Right off the bat I know that I need to get a list of users and do something with each of them. In a lot of ways I'm basically writing pseudo-code and slowly filling in the blanks with real code. Next, let's say we write the background task.

# ---- tasks.py ----
@shared_task
def send_email(user, subject, message_text):
    email.send(user.email, subject, text=message_text)

# ---- views.py ----
class MassEmailView(APIView)
    # TODO: check if user has permission to mass send mail
    def post(self, request):
        # TODO: Get users, subject, and text from the request
        users = []
        subject = ''
        text = ''
        for user in users:
            tasks.send_email.delay(user, subject, text)
        return Response(None, status=200)

Slowly the code is coming together.
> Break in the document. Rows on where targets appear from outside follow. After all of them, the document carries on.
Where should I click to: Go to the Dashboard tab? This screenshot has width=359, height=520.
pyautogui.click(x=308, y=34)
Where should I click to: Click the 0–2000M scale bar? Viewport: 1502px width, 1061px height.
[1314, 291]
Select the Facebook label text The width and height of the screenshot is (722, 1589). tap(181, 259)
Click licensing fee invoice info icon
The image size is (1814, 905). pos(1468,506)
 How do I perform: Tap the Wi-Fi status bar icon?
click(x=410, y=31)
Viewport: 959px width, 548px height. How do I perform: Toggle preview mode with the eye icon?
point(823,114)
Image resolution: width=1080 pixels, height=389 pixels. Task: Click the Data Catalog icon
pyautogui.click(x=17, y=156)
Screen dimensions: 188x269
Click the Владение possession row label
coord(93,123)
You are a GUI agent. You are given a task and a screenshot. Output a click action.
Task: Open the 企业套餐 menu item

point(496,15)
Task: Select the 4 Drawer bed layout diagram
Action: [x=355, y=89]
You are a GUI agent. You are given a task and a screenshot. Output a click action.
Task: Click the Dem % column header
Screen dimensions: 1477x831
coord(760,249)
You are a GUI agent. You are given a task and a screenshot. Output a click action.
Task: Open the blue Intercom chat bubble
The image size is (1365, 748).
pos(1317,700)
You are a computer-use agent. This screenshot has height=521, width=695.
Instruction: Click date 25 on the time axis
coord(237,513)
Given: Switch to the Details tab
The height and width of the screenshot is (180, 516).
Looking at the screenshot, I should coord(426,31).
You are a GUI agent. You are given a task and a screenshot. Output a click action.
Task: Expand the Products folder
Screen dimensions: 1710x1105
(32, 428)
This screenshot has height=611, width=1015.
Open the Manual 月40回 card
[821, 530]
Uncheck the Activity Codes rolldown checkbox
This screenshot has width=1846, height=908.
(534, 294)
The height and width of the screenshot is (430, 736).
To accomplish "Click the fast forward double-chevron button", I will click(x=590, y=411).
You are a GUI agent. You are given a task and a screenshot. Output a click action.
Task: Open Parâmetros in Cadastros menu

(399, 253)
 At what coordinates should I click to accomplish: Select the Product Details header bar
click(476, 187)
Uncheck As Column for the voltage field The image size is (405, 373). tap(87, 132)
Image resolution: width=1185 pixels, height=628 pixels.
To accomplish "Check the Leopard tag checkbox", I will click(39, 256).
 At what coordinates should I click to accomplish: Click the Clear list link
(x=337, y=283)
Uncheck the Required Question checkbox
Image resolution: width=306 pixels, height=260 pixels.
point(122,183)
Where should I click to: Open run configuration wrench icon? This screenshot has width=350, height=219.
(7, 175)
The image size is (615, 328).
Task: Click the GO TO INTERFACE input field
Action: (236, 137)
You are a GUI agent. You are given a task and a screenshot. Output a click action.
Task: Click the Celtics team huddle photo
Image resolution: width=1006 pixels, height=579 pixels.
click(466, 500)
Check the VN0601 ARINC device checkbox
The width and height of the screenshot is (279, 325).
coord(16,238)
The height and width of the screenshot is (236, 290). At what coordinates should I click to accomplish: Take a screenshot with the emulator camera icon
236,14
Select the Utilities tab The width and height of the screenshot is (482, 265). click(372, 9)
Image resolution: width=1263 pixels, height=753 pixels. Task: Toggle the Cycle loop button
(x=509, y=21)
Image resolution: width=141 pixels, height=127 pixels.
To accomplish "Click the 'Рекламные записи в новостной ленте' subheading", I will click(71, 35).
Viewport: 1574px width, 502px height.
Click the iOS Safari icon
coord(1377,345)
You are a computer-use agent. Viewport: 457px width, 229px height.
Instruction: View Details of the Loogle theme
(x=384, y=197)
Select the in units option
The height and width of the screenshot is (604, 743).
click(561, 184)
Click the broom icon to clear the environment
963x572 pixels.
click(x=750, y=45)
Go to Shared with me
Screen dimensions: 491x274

I've written the background task and updated my view. The basic structure is there, but I haven't done the work of parsing the request or any error handling, so let's move on to that.

# ---- tasks.py ----
@shared_task
def send_email(user, subject, message_text):
    email.send(user.email, subject, text=message_text)

# ---- views.py ----
class MassEmailView(APIView)
    @authentication_classes((SessionAuthetication,))
    @permission_classes((IsAdmin,))
    def post(self, request):
        try:
            users = [
                User.objects.get(username=username)
                for username in request.POST['users'].split(',')
            ]
        except ObjectDoesNotExist:
            return Response(INVALID_USER_RESPONSE, status=400)

        subject = request.POST['message_text']
        text = request.POST['message_text']
        for user in users:
            tasks.send_email.delay(user, subject, text)
        return Response(None, status=200)

Now that we're done, it's clear that the TODO comments were hiding quite a bit of complexity, but the overall structure is the same. Just because our code is read by the computer from top to bottom doesn't mean we have to write it that way. Sometimes it helps to start with a rough outline of the whole picture, and slowly color it in bit by bit.